Ya’alon: ‘Price tag attacks’ are acts of terror in every sense of the word

Defense minister lashes out against hate crimes after Jewish vandals torch car, vandalize shop in Palestinian village.

Tag Mehir graffiti 370 (photo credit: Iyad Hadad, B'tselem)
Tag Mehir graffiti 370
(photo credit: Iyad Hadad, B'tselem)
Price tag attacks are acts of terror, declared Defense Minister Moshe Ya’alon as he lashed out at hate crimes against Palestinians, hours after two cars were torched in a West Bank village, and a day after a group of Jews were trapped allegedly en route to vandalize another village.
“The unacceptable phenomenon called ‘price tag’ attack is, in my eyes, a terrorist act in every sense of the word.
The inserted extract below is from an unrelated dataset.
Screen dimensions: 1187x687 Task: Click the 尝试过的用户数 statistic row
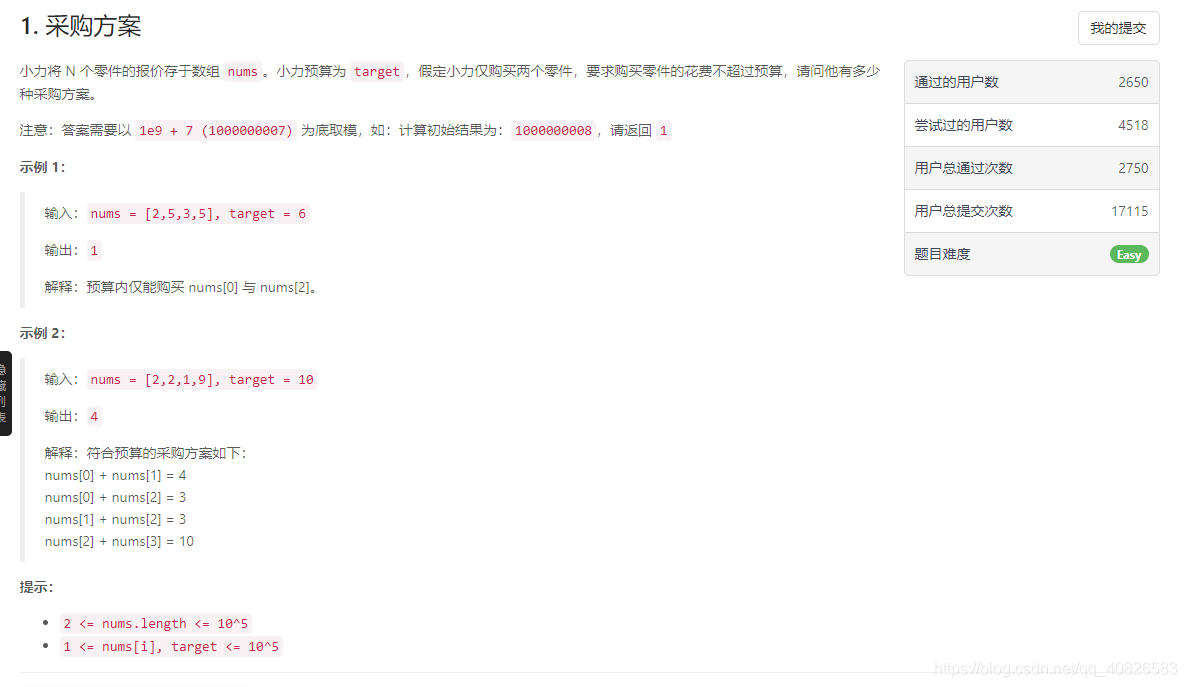pos(1031,125)
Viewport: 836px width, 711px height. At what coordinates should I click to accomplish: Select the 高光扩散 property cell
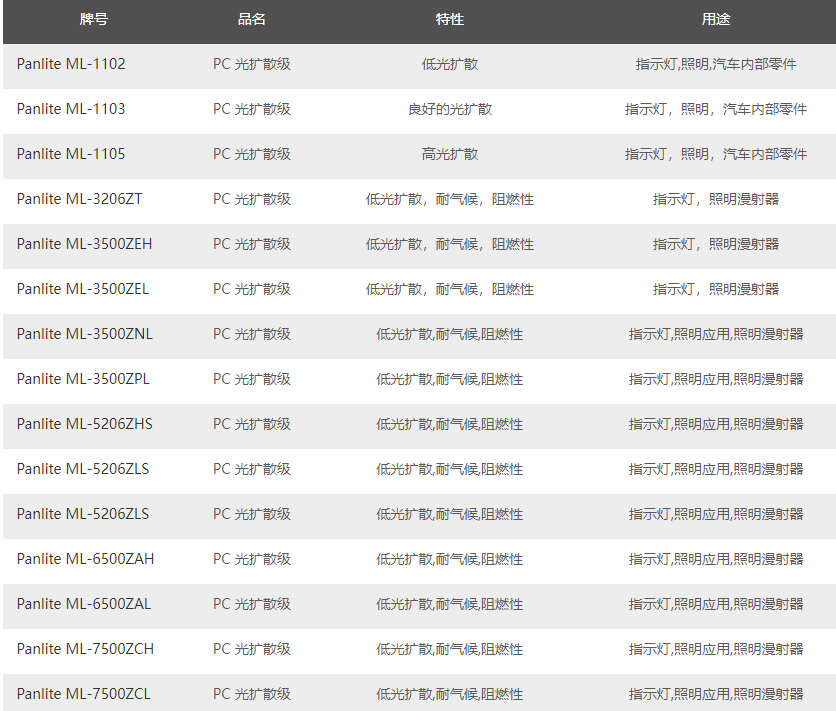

We are acting and will act against its perpetrators with zero tolerance, and with a stern and determined hand to eradicate it,” said Ya’alon.
On Wednesday morning a Palestinian restaurant owner in the village of Madama near Nablus, was startled to find a number of Jewish vandals, who he described as settlers, outside his business, according to the nongovernmental Israeli group Rabbis for Human Rights.
He discerned that two cars had been torched and that there was graffiti on the wall in yellow paint that said, “revenge for Esh Kodesh” and a Jewish star.
The graffiti referenced the Esh Kodesh outpost where the IDF, on Tuesday morning, had destroyed 200 olive trees that had been planted without authorization.
He unsuccessfully tried to stop the vandals from fleeing in their car, he reported, adding that they tried to run him over.
The interaction between them, he told Rabbis for Human Rights, happened very quickly and he was not able to write down the license plate.
On Tuesday, following the demolition of two of Esh Kodesh’s olive groves, violence broke out between settlers and Palestinians near the Palestinian villages of Jalud and Kusra.
Security forces saw a group of 14 settlers heading to Kusra, and then received a report from Palestinians that the group was trapped in the village.
Palestinians had surrounded the group and beaten them.
Village elders, however, prevented the group from being lynched and protected them until the IDF rescued them.
The IDF and the Palestinians assume that the group intended to execute a price tag attack against the village.
Settlers contended that the group was hiking in the area, when confronted by Palestinians who forcibly brought them to a construction site on the outskirts of the village.
A spokesman for Esh Kodesh said that no one in the outpost was involved in the Kusra incident.
In response, Ya’alon said on Wednesday that Israel cannot allow a situation that morally and legally unacceptable actions spring from, adding that the extremists tar Israel and cause serious harm to the mainstream settlement community, whose members are loyal, law abiding citizens.
“There’s no connection between these law breakers and the settlements and their decent residents,” Ya’alon said.
“We will not allow marginal, extreme and violent groups to forcefully and illegally take control of properties that are not theirs, to threaten Palestinian residents who work their lands, [to perform] thuggish behavior on the ground, in a way that endangers public peace and that could spark a conflagration,” Ya’alon said.
He vowed to activate “all available means” to deal with the far-right elements behind the incidents.
The former head of the Jewish Communities of Judea and Samaria Dani Dayan minced no words when he said that such attacks were a “moral calamity and practical idiocy, because they cause only damage and tarnish our image.
“Yesterday’s incident finished without real harm, but it could have disastrous consequences. People that think that they will win our cause with a box of matches will end up setting the place on fire,” Dayan said.
Avi Ro’eh, Dayan’s successor and current head of the Jewish Communities of Jedea and Samaria, had a more measured response. “It’s not our policy and it’s not our way,” he said.
“It doesn’t help the settlements, it harms them.”
Outside the framework of price tag attacks, violence broke out between settlers and Palestinians in other areas of the West Bank.
A clash erupted between three settlers and eight Palestinians, after a settler threatened one of the Palestinians of the Mitzpe Ya’air outpost in the South Hebron hills, security forces said.
Border Police and police arrived on the scene and restored order. The settler has been taken in for questioning.
An Israeli woman, driving east of Kalkilya, was injured from rocks thrown at her vehicle on Wednesday morning.